The pulsation absorbing apparatus 140 has a cylindrical housing 141 perpendicularly projecting downward from the clutch master cylinder 120. The main housing 141 defines a dampening chamber 142 communicated through a passage 143 with the chamber 122 in the clutch master cylinder 120. The cylindrical housing 141 has an absorbing assembly having a piston mechanism 144 perpendicularly reciprocate in the dampening chamber 141, a conical spring 145 urging the piston mechanism 144 to make a space between the passage 145 and the piston cup 144a of the piston mechanisms 144, a first dampening plate 146 contacting the bottom of the piston mechanism 144, a second dampening plate 147 sealing the bottom portion of the main housing 141, screws 148 to fix the second dampening plate 147 to the bottom of the main housing 141, and a damper disc 149 disposed between first and second dampening plates 147 and 148.
In operation, the hydraulic fluid in the pressure chamber 122 of the clutch master cylinder 120 is also filled in the dampening chamber 142. When the pulsations are propagated to the hydraulic fluid, the pulsations transfer to the piston mechanism 144 and are absorbed by deformations of the first and second dampening plates 146 and 147 and the damper disc 149. However, the deforming movements of these members 146, 147, and 149 of the first prior art undergo the undue vibrations of the screws 148. Thus, the screws 148 may loosen in use of the apparatus.
Another prior art, Japanese unexamined patent publication No.2000-2270 is shown in FIGS. 2 and 3.
In the following, substantially equivalent elements are designated by the same reference numerals, and duplicated description thereof will be omitted.
Referring to FIG. 2, a clutch master cylinder 120 has a connecting sleeve 129 perpendicularly projecting downward. The connecting sleeve 129 supports a pulsation dampening apparatus 150 interconnecting the chamber 122 and the dampening chamber 142 through the passage 143.
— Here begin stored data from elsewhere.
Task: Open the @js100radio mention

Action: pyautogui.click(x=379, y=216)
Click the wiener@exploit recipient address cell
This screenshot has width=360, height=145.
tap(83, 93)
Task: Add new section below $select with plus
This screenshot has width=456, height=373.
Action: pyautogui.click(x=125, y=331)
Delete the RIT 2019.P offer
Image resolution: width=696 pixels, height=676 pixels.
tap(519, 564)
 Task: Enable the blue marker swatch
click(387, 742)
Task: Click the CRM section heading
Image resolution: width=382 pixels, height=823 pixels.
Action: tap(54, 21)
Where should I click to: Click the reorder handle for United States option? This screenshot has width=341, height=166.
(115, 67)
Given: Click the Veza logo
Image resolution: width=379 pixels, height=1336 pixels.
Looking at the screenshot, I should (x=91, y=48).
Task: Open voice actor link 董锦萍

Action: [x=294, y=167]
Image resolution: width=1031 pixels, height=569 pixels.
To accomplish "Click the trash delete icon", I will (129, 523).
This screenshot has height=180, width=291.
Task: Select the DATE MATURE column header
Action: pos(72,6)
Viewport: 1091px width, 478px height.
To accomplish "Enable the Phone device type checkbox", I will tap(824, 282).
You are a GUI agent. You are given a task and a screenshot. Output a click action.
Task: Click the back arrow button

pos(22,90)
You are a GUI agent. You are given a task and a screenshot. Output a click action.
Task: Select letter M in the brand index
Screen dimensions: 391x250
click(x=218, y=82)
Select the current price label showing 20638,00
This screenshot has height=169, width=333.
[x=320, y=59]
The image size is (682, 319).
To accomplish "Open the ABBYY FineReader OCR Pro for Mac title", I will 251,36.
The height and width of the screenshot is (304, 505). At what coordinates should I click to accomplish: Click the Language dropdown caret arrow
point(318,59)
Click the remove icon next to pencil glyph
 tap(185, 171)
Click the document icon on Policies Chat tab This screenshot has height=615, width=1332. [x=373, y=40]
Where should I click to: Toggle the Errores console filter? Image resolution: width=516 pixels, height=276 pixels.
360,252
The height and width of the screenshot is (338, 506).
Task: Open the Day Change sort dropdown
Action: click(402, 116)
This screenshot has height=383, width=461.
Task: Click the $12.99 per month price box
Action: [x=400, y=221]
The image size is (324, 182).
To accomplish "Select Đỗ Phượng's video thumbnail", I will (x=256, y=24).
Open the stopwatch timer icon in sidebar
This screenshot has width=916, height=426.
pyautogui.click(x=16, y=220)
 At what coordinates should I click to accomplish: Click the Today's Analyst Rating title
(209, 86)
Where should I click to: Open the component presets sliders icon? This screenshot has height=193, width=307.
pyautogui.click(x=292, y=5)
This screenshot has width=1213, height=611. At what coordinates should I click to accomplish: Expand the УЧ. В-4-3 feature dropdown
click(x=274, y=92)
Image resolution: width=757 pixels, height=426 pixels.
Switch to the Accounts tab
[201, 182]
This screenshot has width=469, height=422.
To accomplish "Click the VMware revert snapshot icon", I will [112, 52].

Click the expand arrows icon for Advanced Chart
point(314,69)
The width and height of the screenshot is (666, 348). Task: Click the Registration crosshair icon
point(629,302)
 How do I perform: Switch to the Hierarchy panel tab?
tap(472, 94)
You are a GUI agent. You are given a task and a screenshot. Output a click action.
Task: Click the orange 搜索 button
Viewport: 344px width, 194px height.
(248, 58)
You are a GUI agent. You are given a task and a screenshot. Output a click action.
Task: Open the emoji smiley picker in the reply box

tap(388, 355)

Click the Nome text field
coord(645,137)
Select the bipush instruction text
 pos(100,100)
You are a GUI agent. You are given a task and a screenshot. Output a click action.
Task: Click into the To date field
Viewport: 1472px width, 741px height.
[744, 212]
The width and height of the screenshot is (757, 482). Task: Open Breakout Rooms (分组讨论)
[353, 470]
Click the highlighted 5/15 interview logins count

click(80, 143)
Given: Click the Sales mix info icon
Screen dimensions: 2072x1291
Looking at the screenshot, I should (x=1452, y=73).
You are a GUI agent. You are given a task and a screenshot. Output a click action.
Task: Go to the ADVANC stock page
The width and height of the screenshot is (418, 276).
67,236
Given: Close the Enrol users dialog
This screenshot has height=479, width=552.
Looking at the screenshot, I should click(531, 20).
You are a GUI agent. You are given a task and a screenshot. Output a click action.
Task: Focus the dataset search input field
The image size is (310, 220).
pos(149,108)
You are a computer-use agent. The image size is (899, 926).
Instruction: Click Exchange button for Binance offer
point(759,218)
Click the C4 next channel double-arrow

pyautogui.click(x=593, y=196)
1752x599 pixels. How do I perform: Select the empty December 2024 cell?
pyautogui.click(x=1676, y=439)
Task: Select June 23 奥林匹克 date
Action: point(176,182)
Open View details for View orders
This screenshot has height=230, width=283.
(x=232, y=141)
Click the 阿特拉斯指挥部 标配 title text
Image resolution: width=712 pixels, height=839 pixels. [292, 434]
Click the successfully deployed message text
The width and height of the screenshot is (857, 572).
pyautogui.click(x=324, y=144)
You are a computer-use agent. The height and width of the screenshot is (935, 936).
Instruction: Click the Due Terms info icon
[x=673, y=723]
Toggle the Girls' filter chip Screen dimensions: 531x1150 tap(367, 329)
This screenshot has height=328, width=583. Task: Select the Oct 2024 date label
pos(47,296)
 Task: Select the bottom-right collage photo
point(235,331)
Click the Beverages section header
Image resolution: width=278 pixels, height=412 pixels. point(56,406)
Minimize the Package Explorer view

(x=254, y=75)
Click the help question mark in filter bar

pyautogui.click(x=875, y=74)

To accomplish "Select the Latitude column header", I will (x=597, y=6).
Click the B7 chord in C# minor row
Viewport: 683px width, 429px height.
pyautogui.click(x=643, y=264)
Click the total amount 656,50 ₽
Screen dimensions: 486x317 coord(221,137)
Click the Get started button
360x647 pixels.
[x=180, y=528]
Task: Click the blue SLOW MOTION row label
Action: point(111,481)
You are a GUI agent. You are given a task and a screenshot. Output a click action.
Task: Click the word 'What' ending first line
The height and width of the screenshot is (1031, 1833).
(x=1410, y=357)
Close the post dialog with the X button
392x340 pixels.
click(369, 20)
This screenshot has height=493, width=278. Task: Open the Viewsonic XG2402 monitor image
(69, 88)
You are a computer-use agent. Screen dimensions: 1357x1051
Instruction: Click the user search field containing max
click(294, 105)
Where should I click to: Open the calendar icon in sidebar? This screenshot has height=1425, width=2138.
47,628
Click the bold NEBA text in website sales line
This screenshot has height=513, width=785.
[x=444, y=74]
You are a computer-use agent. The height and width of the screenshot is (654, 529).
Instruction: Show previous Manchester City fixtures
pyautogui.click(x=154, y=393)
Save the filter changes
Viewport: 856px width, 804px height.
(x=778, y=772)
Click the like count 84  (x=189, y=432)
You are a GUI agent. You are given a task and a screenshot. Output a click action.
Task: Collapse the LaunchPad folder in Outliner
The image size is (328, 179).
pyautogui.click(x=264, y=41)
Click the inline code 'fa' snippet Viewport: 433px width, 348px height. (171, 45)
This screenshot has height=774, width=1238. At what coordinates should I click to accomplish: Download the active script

Referring to FIG. 3, the pulsation dampening apparatus 150 has a joint sleeve 151 which is inserted in the connecting sleeve 129 to attachment of the pulsation dampening apparatus 150, a disc body 152 integrally and coaxially formed with the bottom portion of the joint sleeve 151 to support an absorbing assembly 153 having disc members 154 and 155. The absorbing assembly 153 is attached by a thin flange 156 which is deformed to inner peripheral annular shape by the caulking process.
Because the absorbing assembly 153 is supported by the thin flange 156 in the second prior art, assembling process may be difficult when the caulking process is conducted by a press machine. Furthermore, material of the thin flange 156 must be thin and extensible, so that the material of the disc body 152 may be limited. This makes the pulsation dampening apparatus 150 different parts from the cylinder body of the clutch master cylinder 120. Thus, the assembly process of the pulsation dampening apparatus 150 to the clutch master cylinder 120 would be necessary in this aspect, and therefore the clutch master cylinder 120 of the second prior art would be made in high cost.